» Problem description
Repeat the entries that appear below, exactly as they are given.

» Available records
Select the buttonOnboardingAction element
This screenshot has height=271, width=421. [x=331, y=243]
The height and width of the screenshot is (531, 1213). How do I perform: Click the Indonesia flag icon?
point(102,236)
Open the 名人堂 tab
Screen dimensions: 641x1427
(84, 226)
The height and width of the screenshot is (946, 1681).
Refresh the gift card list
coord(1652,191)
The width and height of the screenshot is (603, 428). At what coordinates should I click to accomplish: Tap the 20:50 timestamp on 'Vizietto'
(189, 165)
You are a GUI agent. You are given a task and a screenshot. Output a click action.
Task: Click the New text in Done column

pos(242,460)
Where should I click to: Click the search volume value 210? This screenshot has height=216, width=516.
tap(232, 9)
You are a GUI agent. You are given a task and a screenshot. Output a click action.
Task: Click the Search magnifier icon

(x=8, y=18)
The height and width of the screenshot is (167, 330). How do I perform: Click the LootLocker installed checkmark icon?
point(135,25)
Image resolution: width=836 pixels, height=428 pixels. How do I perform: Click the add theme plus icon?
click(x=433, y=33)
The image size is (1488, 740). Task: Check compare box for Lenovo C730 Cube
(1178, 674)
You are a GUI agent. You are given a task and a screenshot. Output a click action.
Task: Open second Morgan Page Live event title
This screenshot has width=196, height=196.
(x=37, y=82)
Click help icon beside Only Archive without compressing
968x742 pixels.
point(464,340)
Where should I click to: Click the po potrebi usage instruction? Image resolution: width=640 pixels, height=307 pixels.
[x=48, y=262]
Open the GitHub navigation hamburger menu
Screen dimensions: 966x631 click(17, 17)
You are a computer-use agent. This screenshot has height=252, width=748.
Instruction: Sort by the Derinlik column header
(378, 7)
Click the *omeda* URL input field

» Output of the task
Select the buttonOnboardingAction element
This screenshot has height=271, width=421. [x=331, y=243]
The height and width of the screenshot is (531, 1213). How do I perform: Click the Indonesia flag icon?
point(102,236)
Open the 名人堂 tab
Screen dimensions: 641x1427
(84, 226)
The height and width of the screenshot is (946, 1681).
Refresh the gift card list
coord(1652,191)
The width and height of the screenshot is (603, 428). At what coordinates should I click to accomplish: Tap the 20:50 timestamp on 'Vizietto'
(189, 165)
You are a GUI agent. You are given a task and a screenshot. Output a click action.
Task: Click the New text in Done column

pos(242,460)
Where should I click to: Click the search volume value 210? This screenshot has height=216, width=516.
tap(232, 9)
You are a GUI agent. You are given a task and a screenshot. Output a click action.
Task: Click the Search magnifier icon

(x=8, y=18)
The height and width of the screenshot is (167, 330). How do I perform: Click the LootLocker installed checkmark icon?
point(135,25)
Image resolution: width=836 pixels, height=428 pixels. How do I perform: Click the add theme plus icon?
click(x=433, y=33)
The image size is (1488, 740). Task: Check compare box for Lenovo C730 Cube
(1178, 674)
You are a GUI agent. You are given a task and a screenshot. Output a click action.
Task: Open second Morgan Page Live event title
This screenshot has width=196, height=196.
(x=37, y=82)
Click help icon beside Only Archive without compressing
968x742 pixels.
point(464,340)
Where should I click to: Click the po potrebi usage instruction? Image resolution: width=640 pixels, height=307 pixels.
[x=48, y=262]
Open the GitHub navigation hamburger menu
Screen dimensions: 966x631 click(17, 17)
You are a computer-use agent. This screenshot has height=252, width=748.
Instruction: Sort by the Derinlik column header
(378, 7)
Click the *omeda* URL input field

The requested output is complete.